I suspected what you wrote was not original only (1) because I was aware one of the major media had published a story about that pastor, and (2) because the style suggested a pro reporter(s) had written it. I had to turn to the Googles to find the story and check it against what you had written. "from Wash-post" tacked onto the end of the 8th copied paragraph, and in the body of the paragraph no less, is not good enough.

Also from the Googles, "To quote a source, copy a short piece of text word for word and put it inside quotation marks. To paraphrase a source, put the text into your own words. It's important that the paraphrase is not too close to the original wording."

Had I noticed that obscure attribution, I probably would have written a clear attribution at the top, including entering a link, then cut what you had copied & encased the remaining paragraphs in quotation marks -- rather than cut the whole entry. But I really should not have to do that much editing of a comment by a seasoned writer, especially on my "day off"!

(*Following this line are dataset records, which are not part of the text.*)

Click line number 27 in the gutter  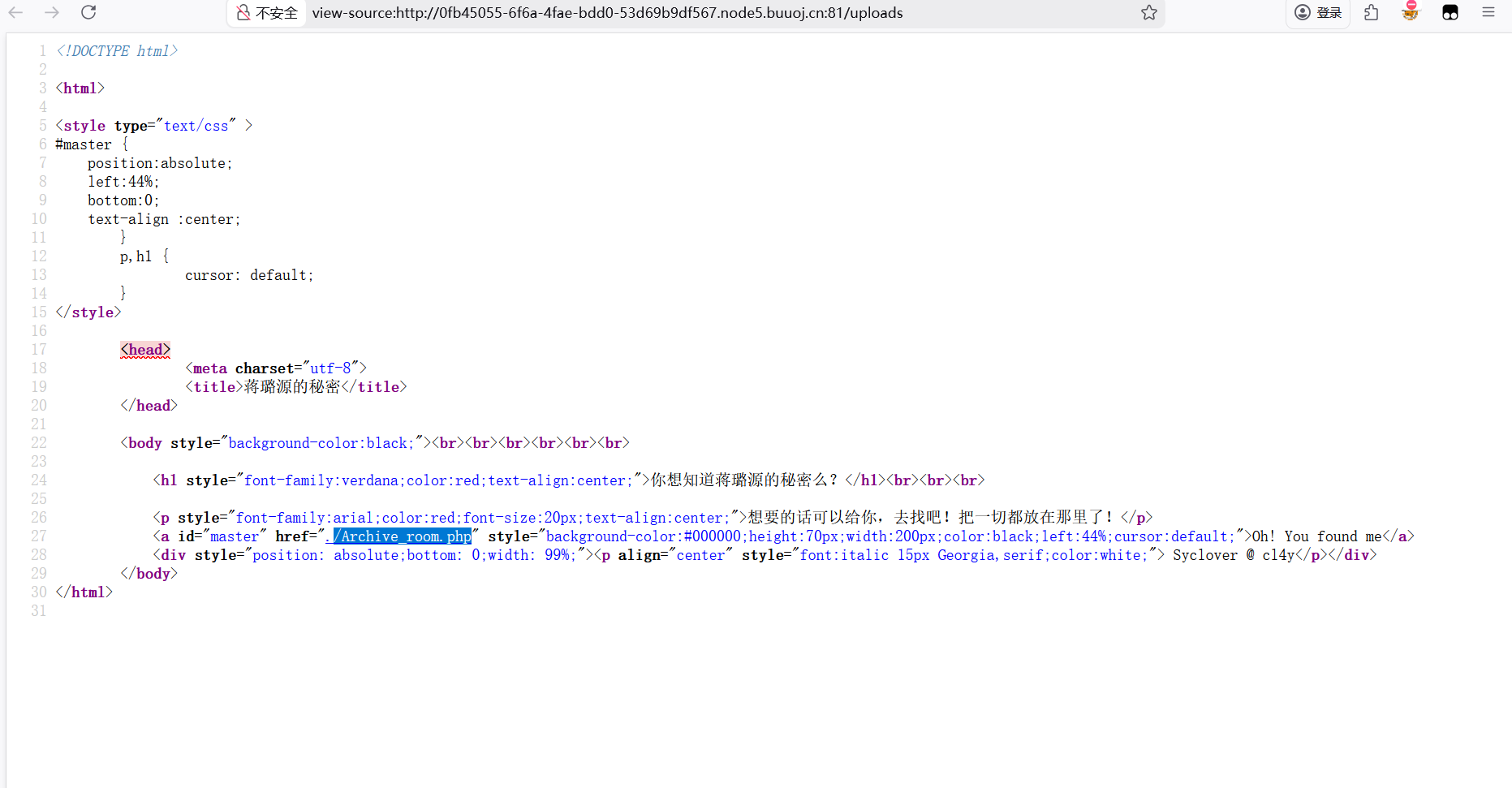coord(39,536)
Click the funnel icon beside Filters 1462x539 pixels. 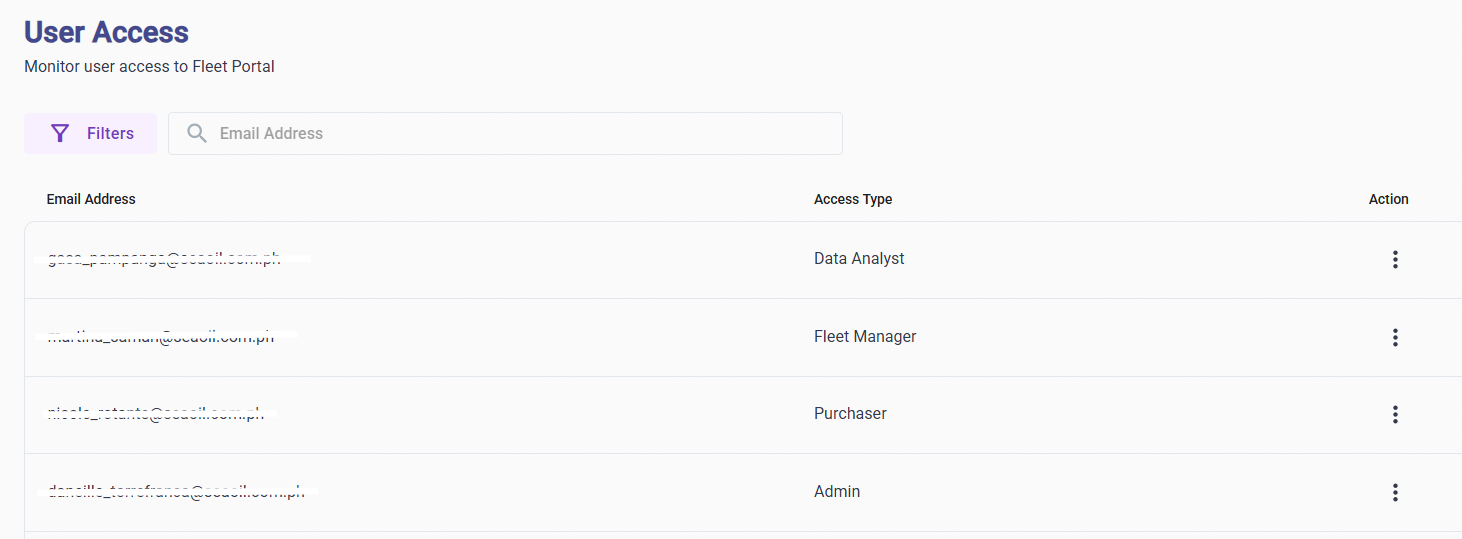point(60,134)
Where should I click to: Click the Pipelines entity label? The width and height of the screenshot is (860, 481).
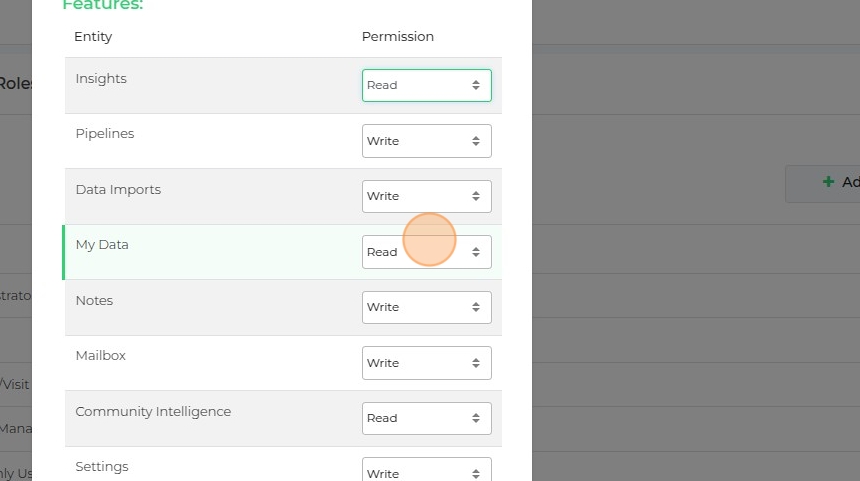tap(105, 134)
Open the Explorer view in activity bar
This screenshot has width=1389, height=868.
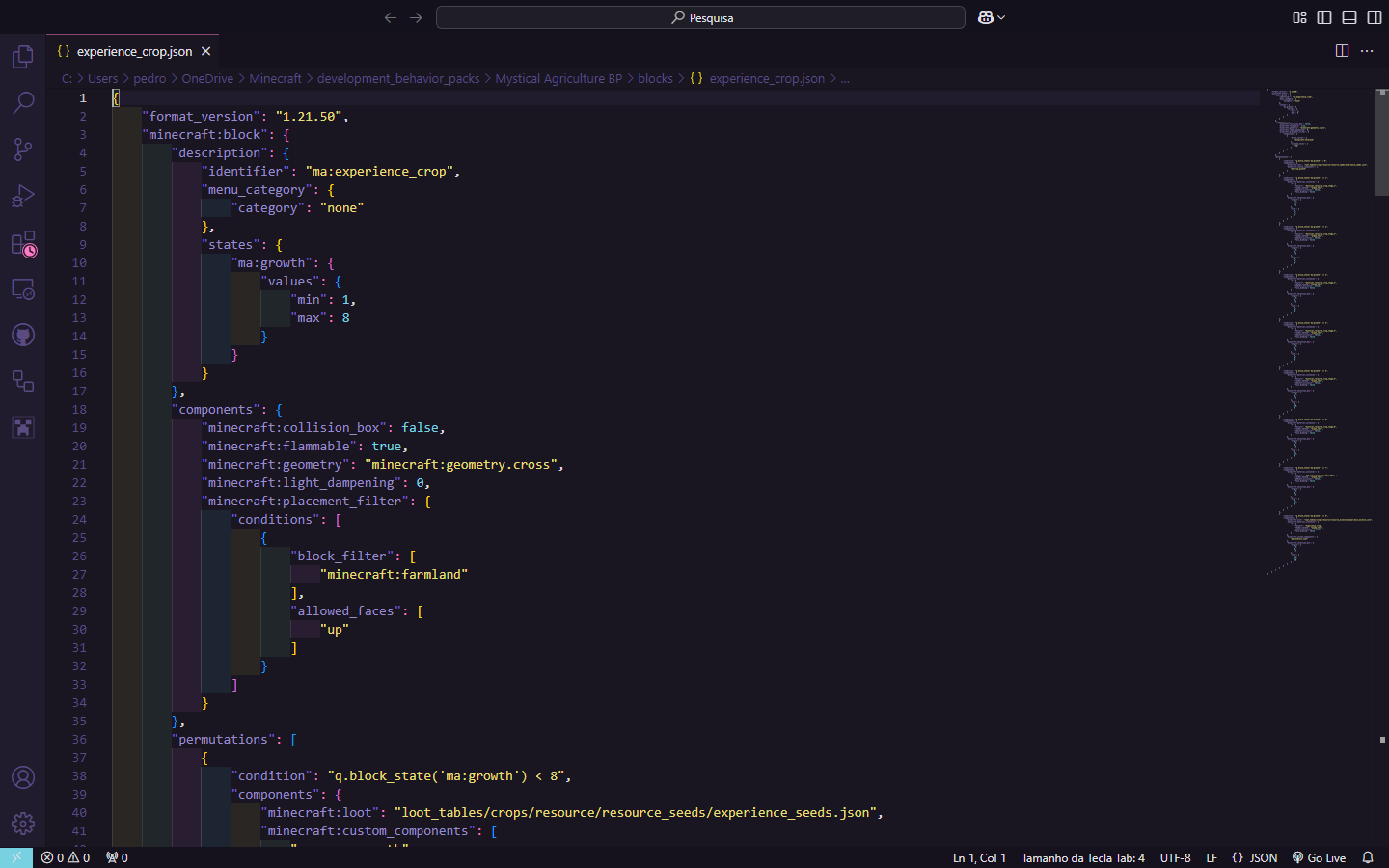click(23, 57)
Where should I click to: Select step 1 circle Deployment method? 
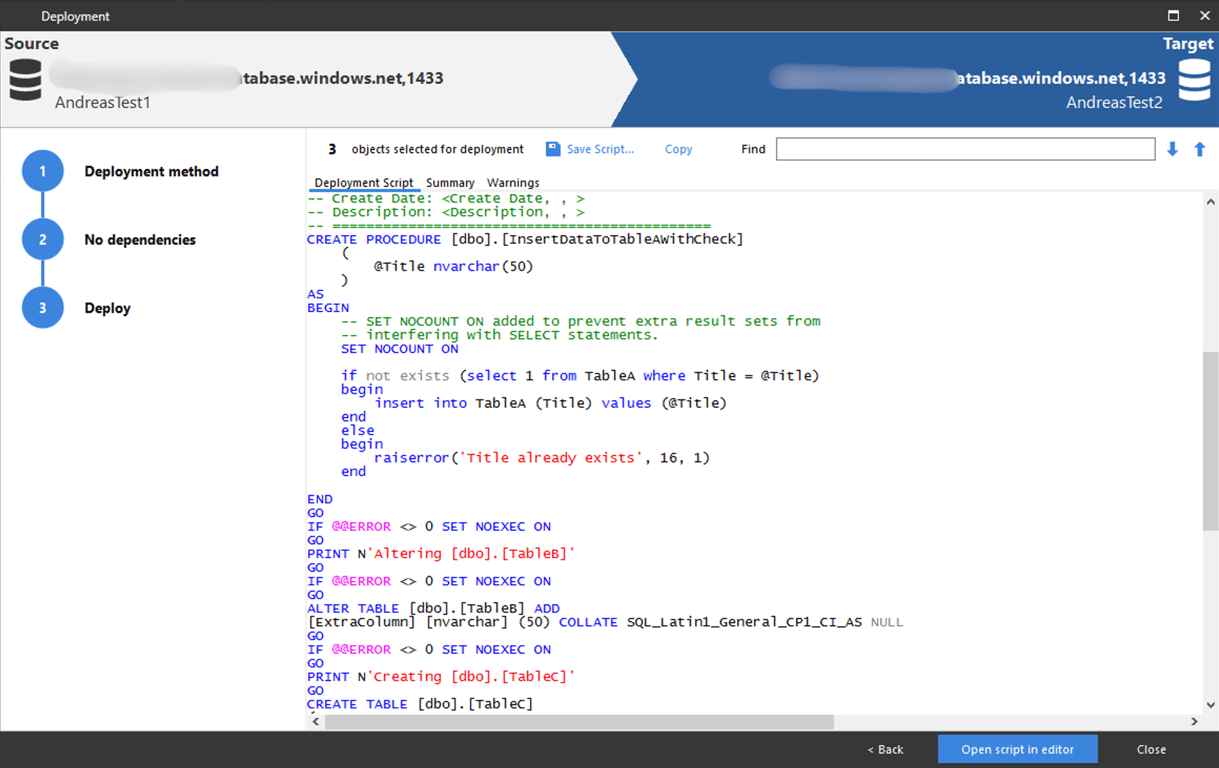pos(43,172)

April 3, 2022 | Registered CommenterMarie Burns

Sorry PD ran into trouble-- no way in the world she meant to pass any of that insane article as her own. Not that the writing was insane, but the subject of the article is "nuts" all the way to the bank. That stuff has been around forever, and I ran into a bit of mild evangelicalism growing up in VA, NC and KY, (mostly Baptist and Church of Christ--not UCC, you understand--)
clear up to raising my kids in IL and PA and they having to defend their Unitarianism and protect their souls from people worried they were going to hell...I guess there will always be weak people looking for something, but what worries me is that communication is so immediate and pressing-- it's very dangerous. Much much worse than in my lifetime so far. And all this revolving around a man who is an irreligious bigot interested in only himself and money...Crazy. All of it is crazy. Except the pastor depicted: he is not crazy, he's evil.

Education. So necessary. And so under fire.

April 3, 2022 | Unregistered CommenterJeanne

https://www.nytimes.com/interactive/2022/04/03/magazine/thomas-piketty-interview.html?

Hope Mr. Piketty is right....but the interview was published on April 1st.